The violence in Central America that leads to the crisis at our border is not an isolated example of policy gone awry but the tipping point of a failing policy on Latin America. Exhibit 1 is Venezuela. We don’t hear much about Venezuela anymore since the Obama administration let its dictatorial president regain the upper hand.

Yet, Venezuela is the distribution point for much of the drugs that end up in Honduras, Guatemala and El Salvador, which are then shipped from there to the United States. It is estimated that 75 percent of illegal drug flights outbound from South America land in Honduras and originate in Venezuela.

The cartels and street gangs that transship the drugs have overwhelmed the armed forces of Honduras, Guatemala and El Salvador, giving them the No. 1, 4 and 5 highest murder rates in the world. This is why, when Central American parents hear from coyote networks that the Obama administration will give their children asylum, they swallow hard and hand them over to be taken through Mexico and deposited at the Rio Grande.
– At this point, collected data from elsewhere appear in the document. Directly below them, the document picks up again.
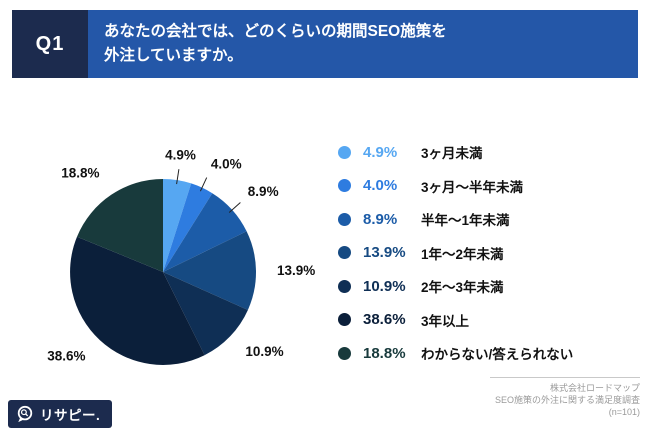  I want to click on legend-row-1: 4.0% 3ヶ月〜半年未満, so click(456, 186). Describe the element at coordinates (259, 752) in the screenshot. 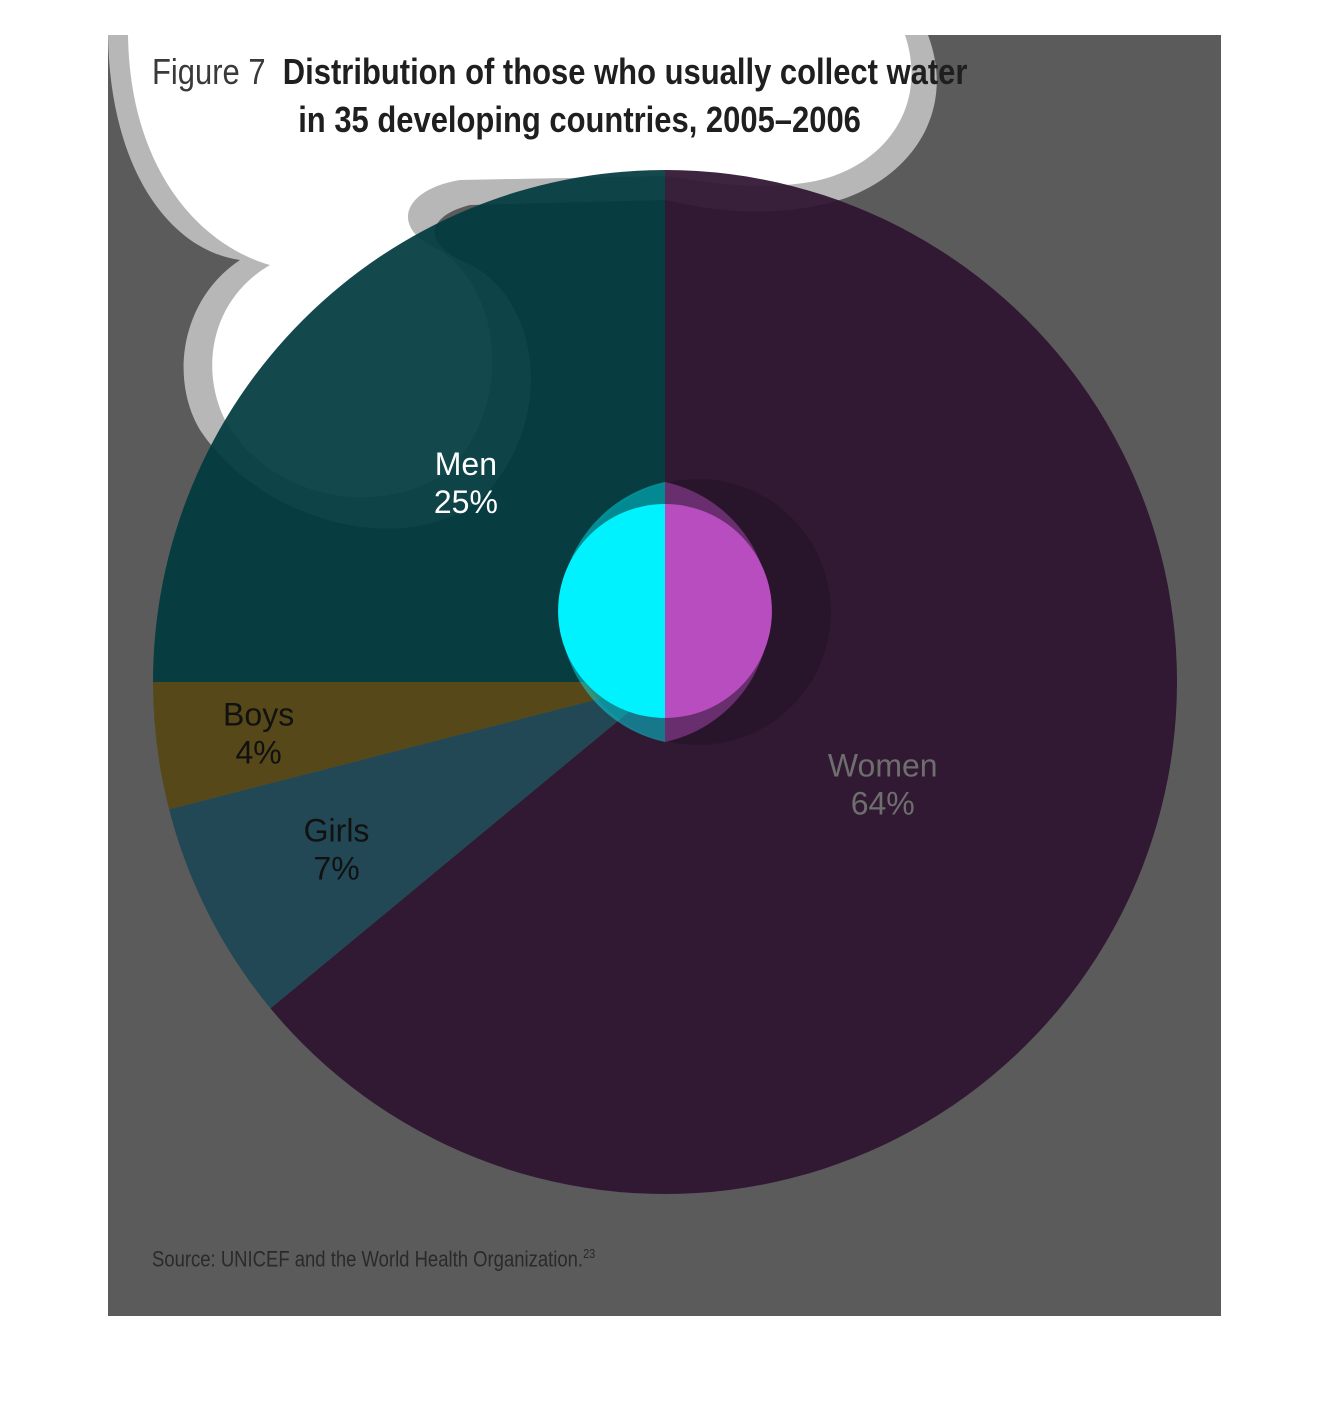

I see `slice-value-boys: 4%` at that location.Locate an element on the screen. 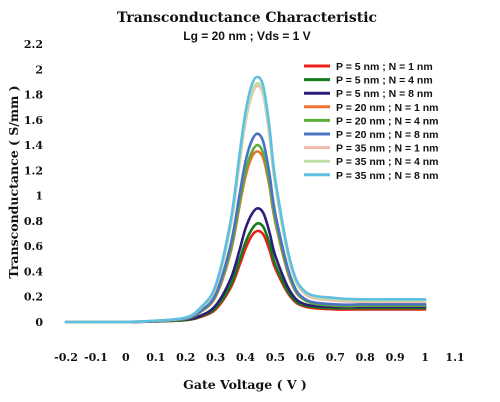  x-tick-label: -0.1 is located at coordinates (96, 358).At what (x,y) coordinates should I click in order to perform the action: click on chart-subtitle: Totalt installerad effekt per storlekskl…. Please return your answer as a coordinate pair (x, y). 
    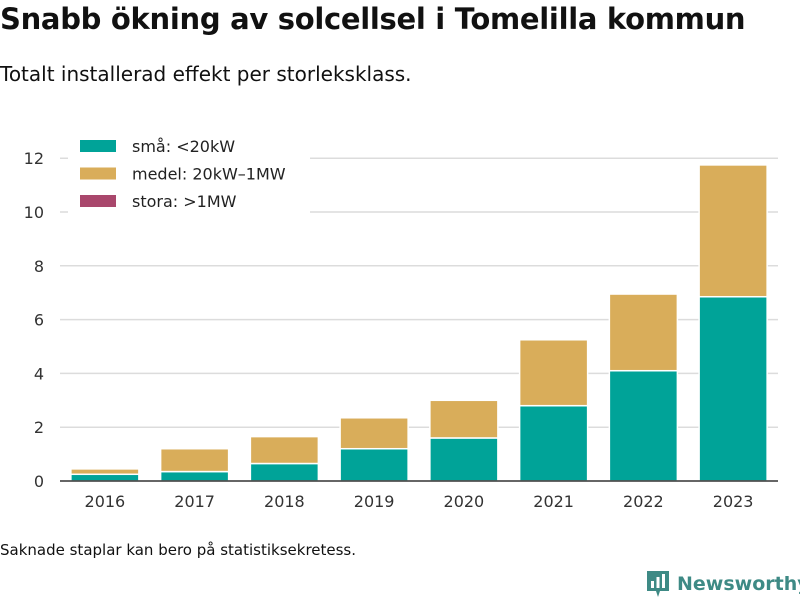
    Looking at the image, I should click on (206, 74).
The Obama administration has known about this complete breakdown of order in our hemisphere for years. In fact, it has contributed to it through its own inaction and refusal to side with democratic forces in the region.
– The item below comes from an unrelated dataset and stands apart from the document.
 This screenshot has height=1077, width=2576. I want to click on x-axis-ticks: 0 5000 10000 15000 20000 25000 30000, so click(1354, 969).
Two courageous Venezuelan journalists daily take personal risks to make sure Venezuela does not descend into a Cuban-style totalitarian dictatorship: David Moran and Gustavo Ocando. The first is the editor of LaPatilla.com, the leading online news publication in Venezuela with 42 million visits per month, and the second is editor of the daily La Verdad, a regional affiliate also with significant reach. These leaders of two of only a dozen opposition media outlets left in Venezuela were in Washington last week to drum up international support for democracy in their home country.
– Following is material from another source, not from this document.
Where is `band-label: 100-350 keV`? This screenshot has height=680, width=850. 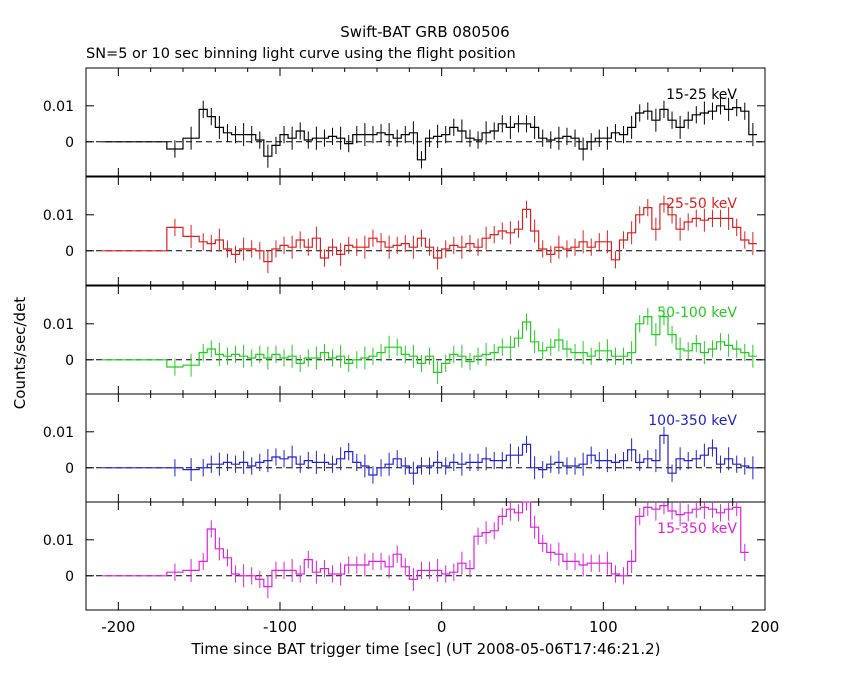 band-label: 100-350 keV is located at coordinates (692, 421).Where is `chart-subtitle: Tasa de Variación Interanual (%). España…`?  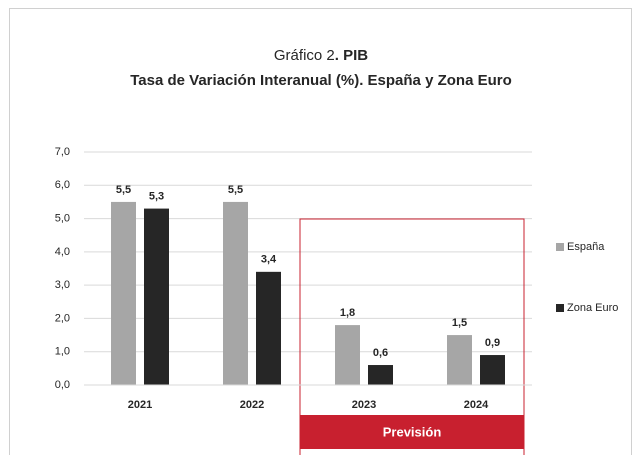
chart-subtitle: Tasa de Variación Interanual (%). España… is located at coordinates (321, 80).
“The Obama administration lost a golden opportunity when it decided not to sanction government officials involved in human rights abuses,” said Moran. The time to act was in February when thousands of pro-democracy demonstrators were taking to the streets daily in Caracas and other Venezuelan cities.

“It was a golden opportunity to deliver a moral blow to the government” of President Nicolas Maduro, he said.

Instead, “the Obama administration handed the baton to Brazil,” said Moran, referring to the Obama administration’s lead-from-behind policy of asking Brazil to be the regional lead on Venezuela.

Brazilian President Dilma Rousseff, a socialist herself, always has been easy on other socialists from Caracas to Havana. But this is not just a question of Marxist solidarity: Brazil’s construction giant, Odebrecht, has $20 billion in projects in Venezuela and an estimated $1.2 billion invested in Cuba, which explains why Rousseff’s administration is deeply committed to the survival of the two dictatorial regimes.

“The Obama administration asked Rousseff for permission to stand up for freedom in Venezuela, and when Brazil did not give its permission it did not wave the flag of freedom,” said Moran. Ocando rolls his eyes, too, when discussing the administration’s decision to follow Brazil’s lead. “The administration has lost its touch. It is very timid with Venezuela,” said Ocando.

Instead, the State Department counseled the leaders of the demonstrators and the political opposition to sit down and have a dialogue with Maduro, while opposing the sanctions that would have kept pressure on the Maduro government—talks he used to buy time and deflate the street pressure.

Now that the streets are quiet, Maduro once again has the upper hand and has called off the talks. So much for the State Department’s advice.

“The Obama administration has done little or nothing to prevent the repression against political and social actors, including the few independent news outlets that still exist,” Ocando said.

A Venezuela run by Maduro and other chavista henchmen is not in the U.S. national interest. As much as 25 percent of Colombia’s cocaine runs through Venezuela, with which Colombia has a porous 1,375-mile border. Ocando’s paper last year reported how remote indigenous villages near the border have been taken over by drug traffickers, turning the jungle into a scene from a Jack Ryan movie.

Today, said Moran sadly, Venezuela “is a country run by narco-traffickers” and Caracas has 162 murders a year per 100,000 inhabitants.

Previous administrations have dealt with bad actors in our hemisphere by supporting those who share our values, as President Reagan did with President Jose Napoleon Duarte in El Salvador and President George W. Bush with Colombian President Alvaro Uribe. Outsourcing policy to a socialist in Brasilia is not how a superpower behaves.

The Administration should send Venezuela’s opposition a clear message of solidarity, and get serious with Maduro by enacting targeted sanctions against key Venezuelan government officials, including revoking their visas and freezing their assets within the United States.